Given records Start Marker
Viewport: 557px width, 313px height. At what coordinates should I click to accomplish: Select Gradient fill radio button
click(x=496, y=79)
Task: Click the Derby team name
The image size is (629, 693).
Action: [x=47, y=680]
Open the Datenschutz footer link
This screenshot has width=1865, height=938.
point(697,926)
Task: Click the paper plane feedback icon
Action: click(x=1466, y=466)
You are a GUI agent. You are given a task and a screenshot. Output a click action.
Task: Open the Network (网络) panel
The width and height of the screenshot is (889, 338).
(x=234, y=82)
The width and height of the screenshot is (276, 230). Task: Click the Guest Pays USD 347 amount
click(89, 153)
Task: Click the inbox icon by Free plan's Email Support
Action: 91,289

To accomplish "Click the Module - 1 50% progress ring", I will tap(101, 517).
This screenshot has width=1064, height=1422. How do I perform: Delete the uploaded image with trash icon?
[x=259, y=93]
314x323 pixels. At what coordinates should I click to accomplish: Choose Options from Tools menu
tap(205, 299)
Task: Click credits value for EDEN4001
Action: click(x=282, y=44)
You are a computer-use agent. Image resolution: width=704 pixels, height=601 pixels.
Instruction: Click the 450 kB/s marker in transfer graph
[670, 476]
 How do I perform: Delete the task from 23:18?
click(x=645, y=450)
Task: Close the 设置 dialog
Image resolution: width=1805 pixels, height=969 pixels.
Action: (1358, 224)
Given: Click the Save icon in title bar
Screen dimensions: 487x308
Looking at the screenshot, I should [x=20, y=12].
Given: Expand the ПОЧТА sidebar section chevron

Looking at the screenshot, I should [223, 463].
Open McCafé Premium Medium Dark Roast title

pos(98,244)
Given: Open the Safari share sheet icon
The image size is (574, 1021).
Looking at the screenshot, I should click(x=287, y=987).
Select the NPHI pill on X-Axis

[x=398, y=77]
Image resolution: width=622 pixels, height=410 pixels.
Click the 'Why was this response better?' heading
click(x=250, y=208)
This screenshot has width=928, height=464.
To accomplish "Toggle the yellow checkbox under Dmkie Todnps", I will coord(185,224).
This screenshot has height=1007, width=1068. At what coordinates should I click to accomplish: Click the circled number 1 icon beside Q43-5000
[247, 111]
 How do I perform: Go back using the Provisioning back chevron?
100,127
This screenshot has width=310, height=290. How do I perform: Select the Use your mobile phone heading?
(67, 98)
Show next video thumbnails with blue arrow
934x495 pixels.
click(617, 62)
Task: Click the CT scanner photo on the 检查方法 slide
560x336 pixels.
Given records End Marker
Task prompt → Write out exactly the lines of the entries above that run from the line containing "Given: Expand the" through the last line, including both.

Response →
Given: Expand the ПОЧТА sidebar section chevron

Looking at the screenshot, I should [223, 463].
Open McCafé Premium Medium Dark Roast title

pos(98,244)
Given: Open the Safari share sheet icon
The image size is (574, 1021).
Looking at the screenshot, I should click(x=287, y=987).
Select the NPHI pill on X-Axis

[x=398, y=77]
Image resolution: width=622 pixels, height=410 pixels.
Click the 'Why was this response better?' heading
click(x=250, y=208)
This screenshot has width=928, height=464.
To accomplish "Toggle the yellow checkbox under Dmkie Todnps", I will coord(185,224).
This screenshot has height=1007, width=1068. At what coordinates should I click to accomplish: Click the circled number 1 icon beside Q43-5000
[247, 111]
 How do I perform: Go back using the Provisioning back chevron?
100,127
This screenshot has width=310, height=290. How do I perform: Select the Use your mobile phone heading?
(67, 98)
Show next video thumbnails with blue arrow
934x495 pixels.
click(617, 62)
Task: Click the CT scanner photo on the 检查方法 slide
560x336 pixels.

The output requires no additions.